Dremio Jekyll

DM Radio: Modern Data Pipelines

Host Eric Kavanagh interviews several open-source experts - including Dremio CMO Kelly Stirman - about the current state of open-source development.

Listen to the entire podcast over at DM Radio.


Eric Kavanagh:

Our next guest is Kelly Stirman, from a company called Dremio. This is a fascinating company. These guys came along and figured out a way to achieve some really, really cool things for data access and data provisioning, basically enabling what we've called for years something called federated queries. In the analyst world, a lot of times you're doing SQL queries, that stands for Structured Query Language, for radio audience out there. SQL is a lingua franca of data, basically. It's the long-standing language for querying databases and data sources. But the dream for years and years was to be able to do federated queries, meaning not just of one database, but querying multiple databases in multiple different places. Well, until recently, it was just a pipe dream. I mean, you could actually try to execute one of those things, but there's almost no chance of it coming back, at least with anything meaningful. But Dremio focused on that and they've done some pretty cool stuff. So with that, Kelly Stirman, welcome back to DM Radio. Tell us a bit what you guys are doing with respect to modern data pipelines.

Kelly Stirman:

Thanks for having me, Eric. I thought we were going to talk about Repo Man. I didn't know we were talking about data things. I'm a little surprised.

Eric Kavanagh:

Life with Repo Man's always intense.

Kelly Stirman:

Yeah. So Dremio is in the data analytics space. We have a product that we call data as a service. As you said, companies have data in lots of different systems, and as our earlier folks on the call described, you talk about 7,000, just in the domain of kind of marketing solutions. Think about all the other systems that you use to run the business. No company has their data in one place. For decades I think the solution to how do I understand the full view of my customer, or the full view of my supply chain where data is managed in all these different systems. The only solution for decades is we'll just copy your data into a new silo, and then you can do your analysis on the data in that one new silo.
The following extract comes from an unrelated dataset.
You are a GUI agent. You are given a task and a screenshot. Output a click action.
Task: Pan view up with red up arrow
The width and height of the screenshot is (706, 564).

For most companies that's just not terribly practical. There's just too many systems, there's too much data. By the time you move it into a new place there's a ton of time that goes by and it's very expensive and error prone, et cetera, et cetera.

What Dremio's about is can we put something on top of all the data, wherever it happens to be, and let people go and blend data across different sources, do analytics across different sources, without first moving it into yet another silo? In addition, can we do that in a self-service model so that instead of it being something only IT can do, can you make it so the business analyst, or the data scientist or any of what we call the data consumers can go and do things for themselves on their own terms and at their own speed without being so dependent on a core IT function. So that's what Dremio's all about.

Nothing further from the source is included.